Netflix Maestro and Apache Iceberg Power Netflix's Incremental Processing
Published on Netflix TechBlog, Nov 20, 501 | 16 min read
By Jun He, Yingyi Zhang, and Pawan Dixit
Netflix, a data-driven platform, introduces an efficient approach to incremental processing using Netflix Maestro and Apache Iceberg. Incremental processing involves processing new or changed data in workflows, reducing compute resource costs and execution time significantly. In this blog post, the authors delve into the challenges faced in Netflix workflows and elaborate on the Incremental Processing Solution (IPS) built with Netflix Maestro and Apache Iceberg.
Introduction
Netflix's reliance on data for various aspects of its business demands scalable low-latency incremental processing. The common challenges faced include issues related to data freshness, data accuracy, and backfill operations. Existing solutions, such as lookback windows and foreach patterns, are suboptimal and cost-inefficient.
Netflix Maestro
Maestro, Netflix's data workflow orchestration platform, serves thousands of users and offers fully managed workflow-as-a-service (WAAS).

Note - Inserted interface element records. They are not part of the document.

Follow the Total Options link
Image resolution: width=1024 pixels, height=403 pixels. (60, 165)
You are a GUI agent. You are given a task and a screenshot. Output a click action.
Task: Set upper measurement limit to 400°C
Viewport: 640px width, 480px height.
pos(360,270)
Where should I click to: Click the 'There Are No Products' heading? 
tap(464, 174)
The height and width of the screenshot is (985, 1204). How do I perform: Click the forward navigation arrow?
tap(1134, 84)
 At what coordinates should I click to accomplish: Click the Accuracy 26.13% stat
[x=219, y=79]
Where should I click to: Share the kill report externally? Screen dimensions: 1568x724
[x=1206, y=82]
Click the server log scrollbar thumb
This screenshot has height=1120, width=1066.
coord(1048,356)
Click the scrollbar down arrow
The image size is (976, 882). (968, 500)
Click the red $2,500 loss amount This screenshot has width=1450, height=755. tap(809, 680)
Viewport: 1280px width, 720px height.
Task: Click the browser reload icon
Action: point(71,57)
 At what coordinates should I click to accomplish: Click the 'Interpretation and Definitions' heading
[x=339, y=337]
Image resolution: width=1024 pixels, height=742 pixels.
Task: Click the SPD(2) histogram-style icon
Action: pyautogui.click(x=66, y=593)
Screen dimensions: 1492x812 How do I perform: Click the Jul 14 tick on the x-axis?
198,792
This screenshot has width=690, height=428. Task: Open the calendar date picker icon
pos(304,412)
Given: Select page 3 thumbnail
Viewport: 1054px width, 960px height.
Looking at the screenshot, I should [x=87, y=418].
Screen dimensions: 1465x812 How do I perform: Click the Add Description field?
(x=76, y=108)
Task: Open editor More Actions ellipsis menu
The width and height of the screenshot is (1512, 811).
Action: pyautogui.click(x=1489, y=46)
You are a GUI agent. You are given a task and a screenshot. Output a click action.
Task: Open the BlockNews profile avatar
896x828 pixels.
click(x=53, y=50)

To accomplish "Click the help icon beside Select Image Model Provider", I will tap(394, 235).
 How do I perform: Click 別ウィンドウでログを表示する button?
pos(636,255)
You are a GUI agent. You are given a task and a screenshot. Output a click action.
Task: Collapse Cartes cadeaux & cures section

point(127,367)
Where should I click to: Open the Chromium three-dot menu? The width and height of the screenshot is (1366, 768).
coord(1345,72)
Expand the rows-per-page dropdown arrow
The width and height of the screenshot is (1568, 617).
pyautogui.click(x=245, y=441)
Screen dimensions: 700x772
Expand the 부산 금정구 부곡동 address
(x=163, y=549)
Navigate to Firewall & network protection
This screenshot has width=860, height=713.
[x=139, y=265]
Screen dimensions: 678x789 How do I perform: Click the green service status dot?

IPS is seamlessly integrated into Maestro, extending its capabilities with a new trigger mechanism and step job type for incremental processing.
Apache Iceberg
Iceberg is a high-performance format for large analytic tables, enabling engines like Spark, Trino, Flink, Presto, Hive, and Impala to work with the same tables concurrently. IPS leverages Apache Iceberg to capture incremental changes efficiently.
Incremental Change Capture Design
IPS introduces an innovative solution for incremental change capture, avoiding data duplication. It creates an Iceberg table called ICDC that references new data file changes without copying the actual data. The lightweight approach seamlessly integrates with Maestro, allowing users to adopt incremental processing effortlessly.
Main Advantages
The IPS design ensures minimal effort for users to adopt incremental processing, decoupling user business logic from IPS implementation. Users can mix incremental processing workflows with existing ones in multi-stage pipelines, simplifying workflows and achieving significant cost reduction.
Emerging Incremental Processing Patterns
While onboarding pipelines to IPS, several patterns emerge, including direct appending of change data to the target table, using change data as a filter list to remove unnecessary transformation, and incorporating captured range parameters in business logic.
Use Cases
Netflix's data workflows often deal with late-arriving data, traditionally addressed using lookback window patterns. IPS improves cost efficiency by eliminating unnecessary data reprocessing, resulting in a significant reduction in resource usage and execution time.
Looking Forward
Netflix aims to enhance IPS to support more complex scenarios beyond append-only cases, tracking table changes' progress, and supporting multiple Iceberg table change types. Managed backfill support will also be added to IPS, further improving user experience.
Acknowledgements
The authors extend their gratitude to various contributors and leaders at Netflix for their valuable feedback and suggestions during the development of IPS.